**Task goal**
Copy the lines of the records below verbatim, starting with the line that contains "Select the Sep 01 02:00 axis label" and ending with the line that contains "Click the lock", both included.

**Exercise inputs**

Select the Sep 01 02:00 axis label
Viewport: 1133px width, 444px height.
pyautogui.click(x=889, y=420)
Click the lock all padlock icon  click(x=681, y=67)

==

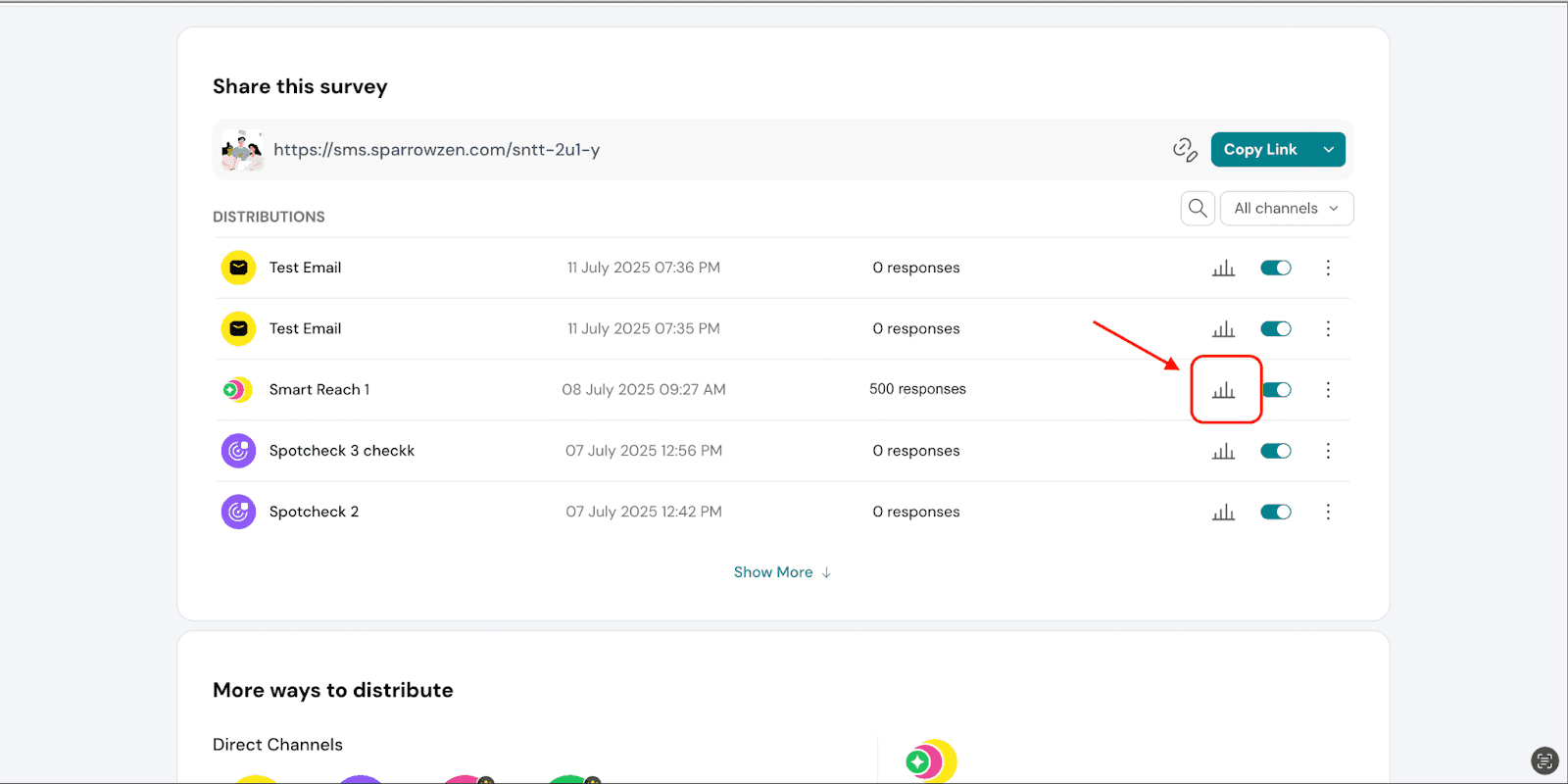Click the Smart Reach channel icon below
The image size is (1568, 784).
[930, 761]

**Solution for this task**
Select the Sep 01 02:00 axis label
Viewport: 1133px width, 444px height.
pyautogui.click(x=889, y=420)
Click the lock all padlock icon  click(x=681, y=67)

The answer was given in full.